埋物の庭

埋物の庭

街中にあるつい見落とされがちで埋もれてしまっているもの(=埋物)を紹介します。

<大阪思慕①>夢洲を歩く

皆さんこんにちは。令和になって初めての投稿です。長いゴールデンウィーク、いかがお過ごしでしたでしょうか。

私たち「はにわ会」(イソノと島鉄からなる現状2人だけの会)は大阪に行ってまいりました。滞在は5日間ほど。非常によい旅行でした。今回から連載で<大阪思慕>と題して旅の思い出やら調べたことをお届けしていきたいと思います。

 

夢洲とは

皆さんは夢洲(ゆめしま)をご存じでしょうか。

大阪にある1990年代から造成されている人工島です。大阪ベイエリアに位置します。

 

このなにもなさに惹かれるよね。

 

せっかくお金をかけて造りはしたものの、2008年のオリンピック招致に失敗し、土地のほとんどが利用されることなく今に至っています。

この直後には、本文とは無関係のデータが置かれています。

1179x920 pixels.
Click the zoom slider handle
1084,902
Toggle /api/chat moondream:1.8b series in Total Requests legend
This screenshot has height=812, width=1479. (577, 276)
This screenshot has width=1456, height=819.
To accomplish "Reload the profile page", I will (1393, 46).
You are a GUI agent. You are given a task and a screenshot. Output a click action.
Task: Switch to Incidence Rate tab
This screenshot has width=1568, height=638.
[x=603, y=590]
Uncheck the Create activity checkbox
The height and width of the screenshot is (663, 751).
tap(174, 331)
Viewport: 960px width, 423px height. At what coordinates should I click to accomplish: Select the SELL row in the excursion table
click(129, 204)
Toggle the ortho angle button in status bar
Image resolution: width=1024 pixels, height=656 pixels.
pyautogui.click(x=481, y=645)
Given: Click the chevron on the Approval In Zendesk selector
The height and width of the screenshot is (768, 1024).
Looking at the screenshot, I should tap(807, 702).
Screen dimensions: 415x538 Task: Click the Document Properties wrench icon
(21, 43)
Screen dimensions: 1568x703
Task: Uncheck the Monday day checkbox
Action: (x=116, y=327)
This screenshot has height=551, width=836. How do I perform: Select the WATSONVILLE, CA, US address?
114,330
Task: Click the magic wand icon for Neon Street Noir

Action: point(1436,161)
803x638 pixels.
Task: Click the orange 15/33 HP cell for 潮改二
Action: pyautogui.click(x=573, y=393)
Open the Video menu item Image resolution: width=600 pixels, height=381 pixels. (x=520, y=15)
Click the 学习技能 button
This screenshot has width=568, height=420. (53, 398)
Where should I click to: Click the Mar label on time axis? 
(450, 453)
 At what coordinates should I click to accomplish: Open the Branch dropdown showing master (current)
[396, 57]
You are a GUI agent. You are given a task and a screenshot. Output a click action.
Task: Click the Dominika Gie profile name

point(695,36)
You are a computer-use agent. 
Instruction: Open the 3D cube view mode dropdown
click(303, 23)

そんな残念な夢洲ですが、最近やっと2025年の大阪万博の開催地に決まりました。よかったね!報道でも目にする機会が増えたかと思います。

大阪ベイエリアには「洲」が3つあります。「夢洲」「舞洲」「咲州」です。3洲そろって大阪テクノポート三銃士。バブルってなんなのか教えてくれます。

ちなみに東京にあるアニメキャラにいそうな駅名No.1「天王洲アイル」は「てんのうずあいる」と読みます。紛らわしい。

 

夢洲へ行くには

夢洲は下の地図に見えるとおり、舞洲と「夢舞大橋」で、咲州と「夢咲トンネル」でそれぞれつながっています。

トンネルはだめでも、橋なら歩いて上陸できるのでは?とお思いになるかと思います。ぼくもはじめはそう考えていました。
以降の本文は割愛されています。